▶ **EXCERPTED DATA**
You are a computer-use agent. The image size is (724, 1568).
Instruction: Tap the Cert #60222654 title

* * *

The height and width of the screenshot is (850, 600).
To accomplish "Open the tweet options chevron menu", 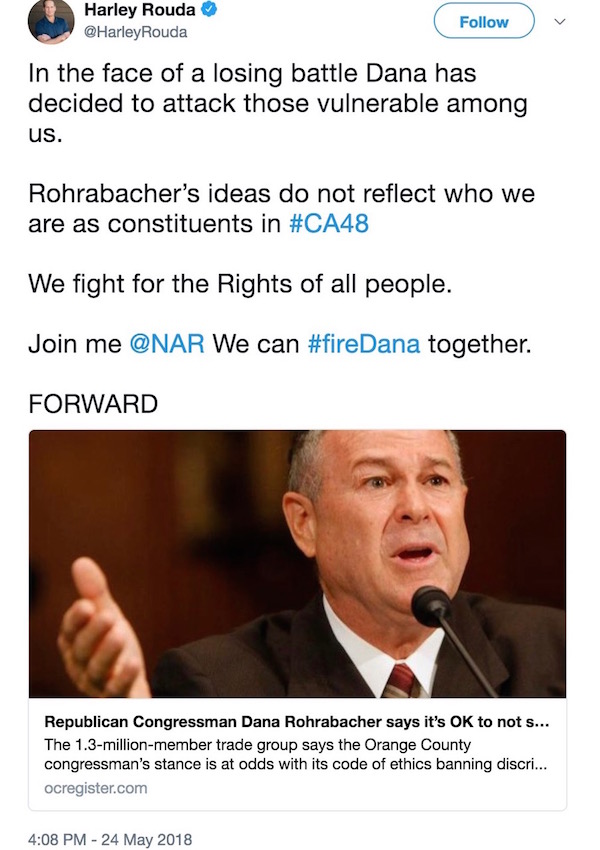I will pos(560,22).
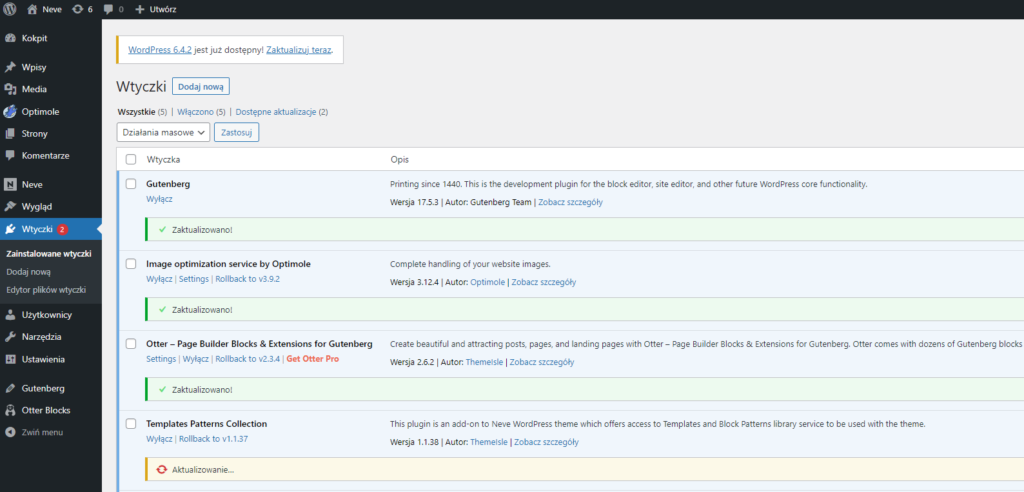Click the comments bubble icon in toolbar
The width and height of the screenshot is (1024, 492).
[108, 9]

...

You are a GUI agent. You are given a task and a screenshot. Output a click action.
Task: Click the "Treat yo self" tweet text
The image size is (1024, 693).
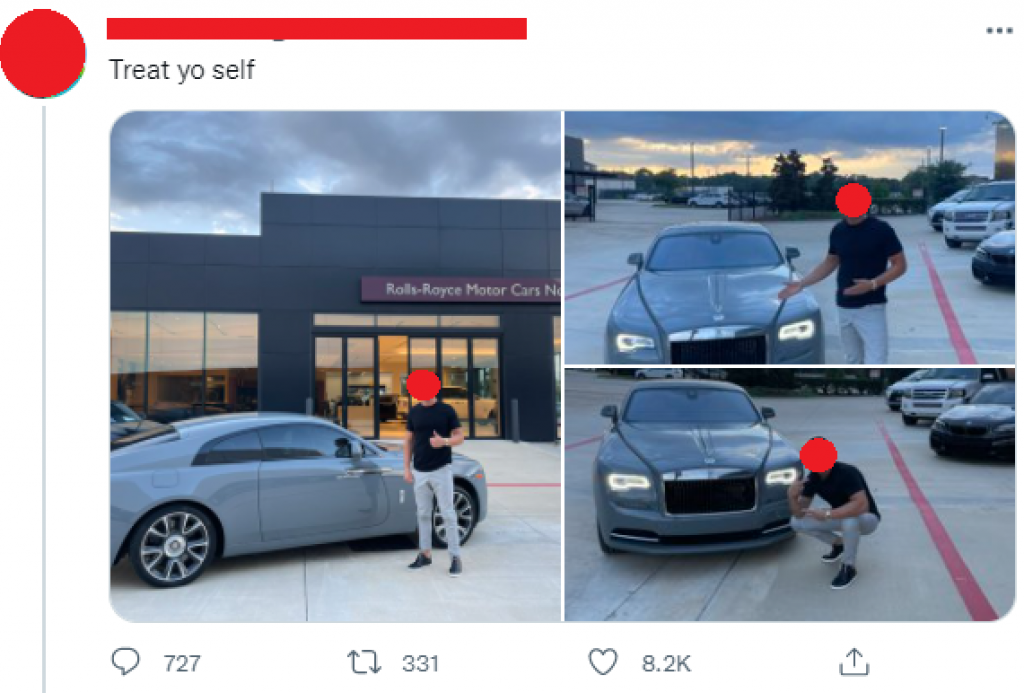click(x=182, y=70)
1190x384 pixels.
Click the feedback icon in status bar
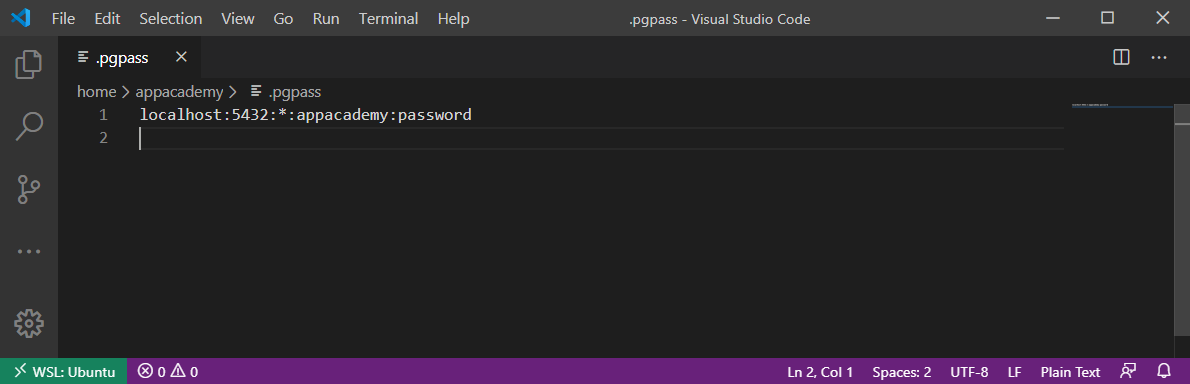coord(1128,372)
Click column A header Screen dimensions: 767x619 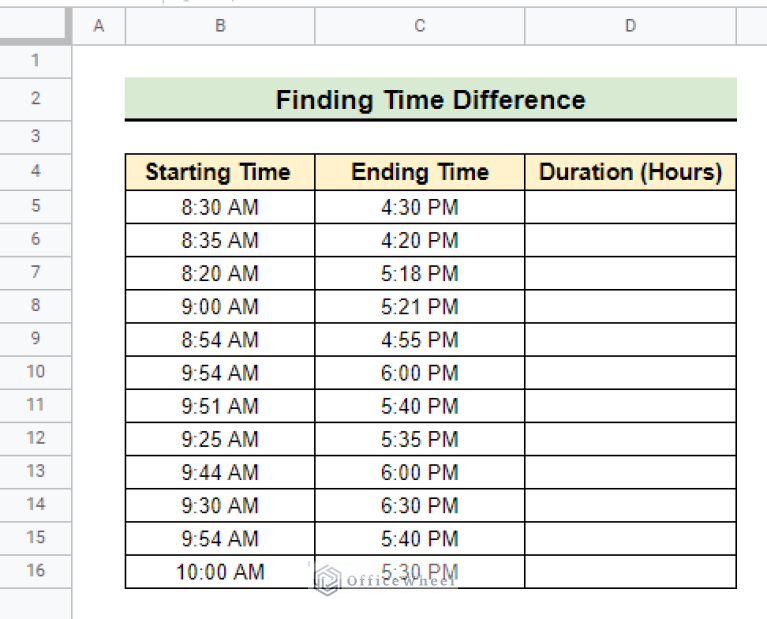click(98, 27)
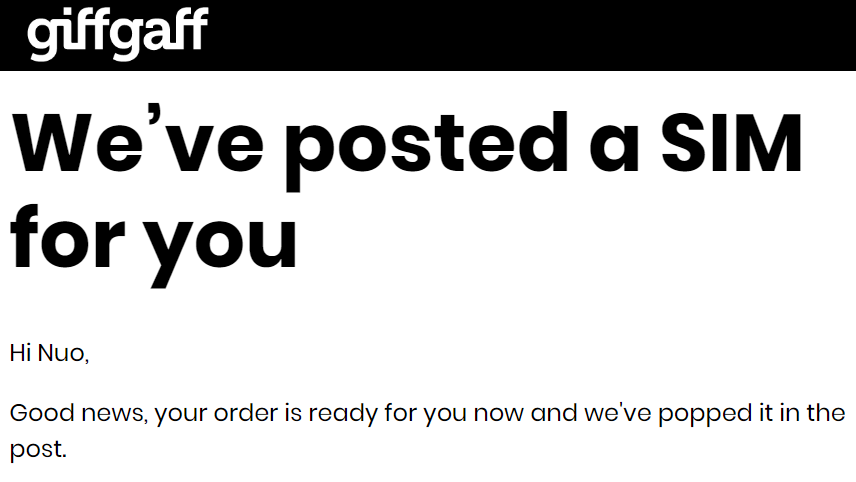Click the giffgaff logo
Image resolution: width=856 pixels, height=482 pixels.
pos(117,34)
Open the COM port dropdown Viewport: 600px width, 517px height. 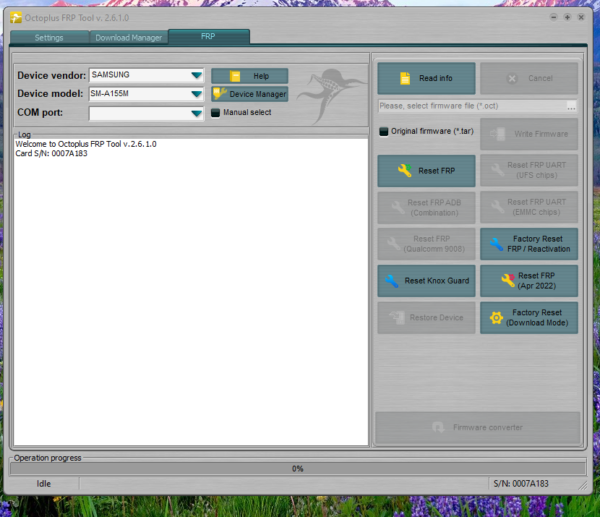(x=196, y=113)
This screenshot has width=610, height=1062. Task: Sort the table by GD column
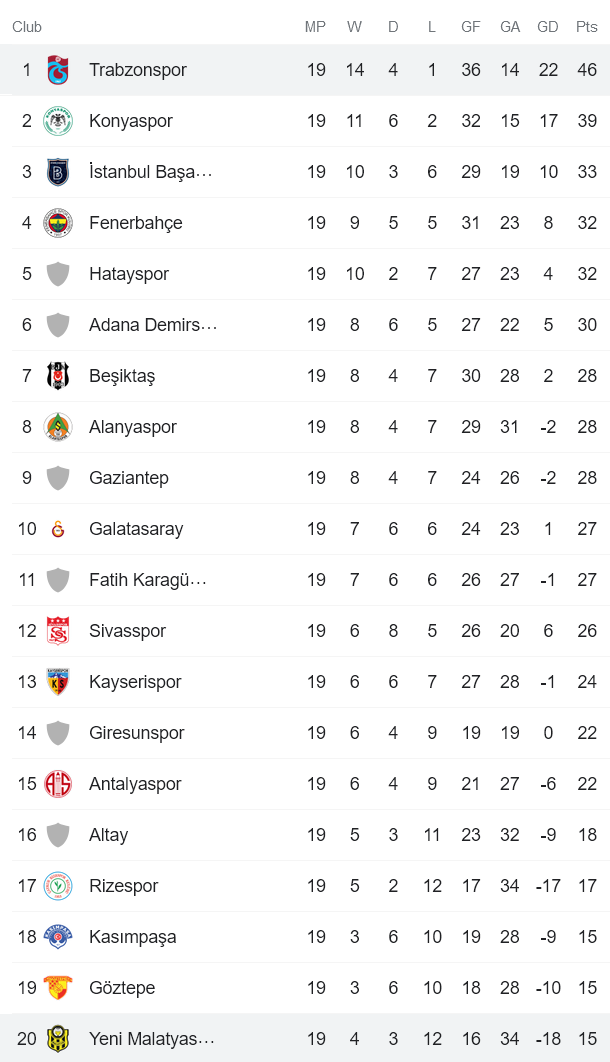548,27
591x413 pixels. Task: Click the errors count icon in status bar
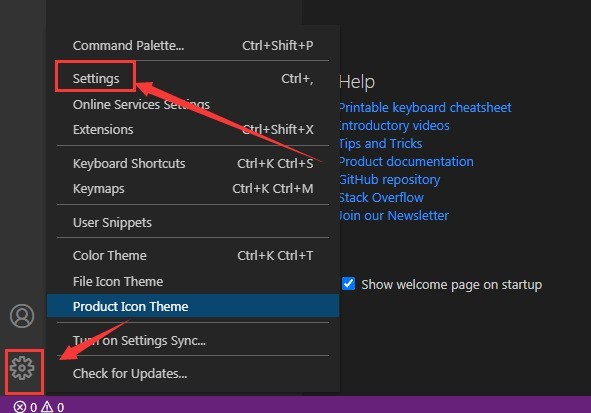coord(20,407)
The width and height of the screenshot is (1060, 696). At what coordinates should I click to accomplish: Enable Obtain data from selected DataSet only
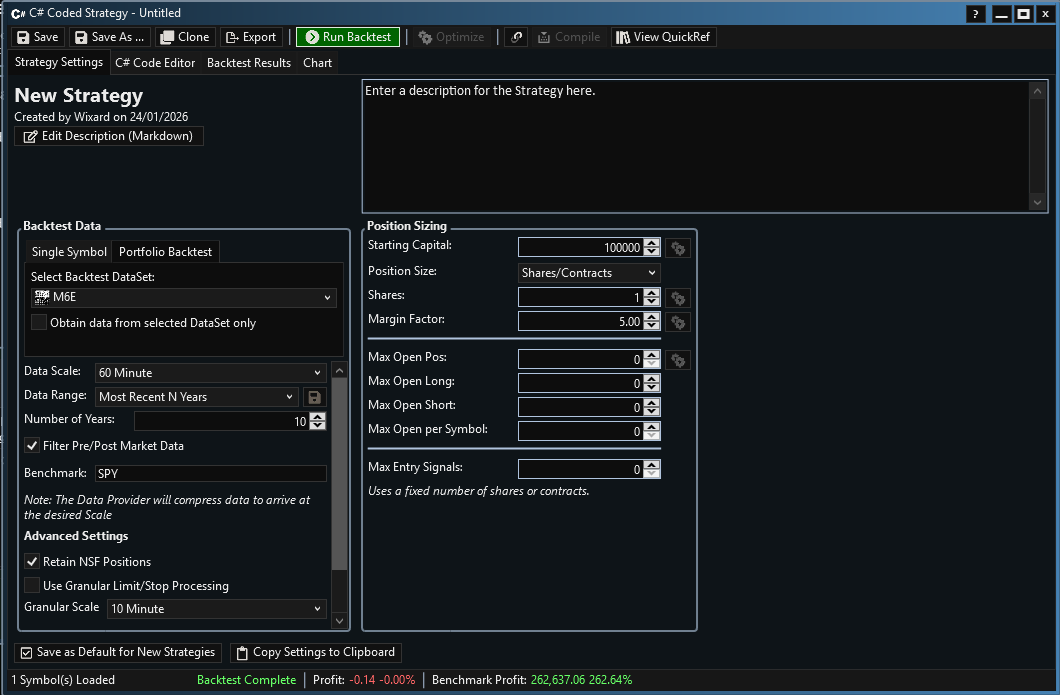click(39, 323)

▶ **WHAT THIS TASK INVOLVES**
In the entries above, the lines between the one holding "You are a computer-use" and the one holding "Instruction: Tap the Cert #60222654 title", inclusive, are to be printed exactly as written, and those alone.

▶ **ANSWER SECTION**
You are a computer-use agent. The image size is (724, 1568).
Instruction: Tap the Cert #60222654 title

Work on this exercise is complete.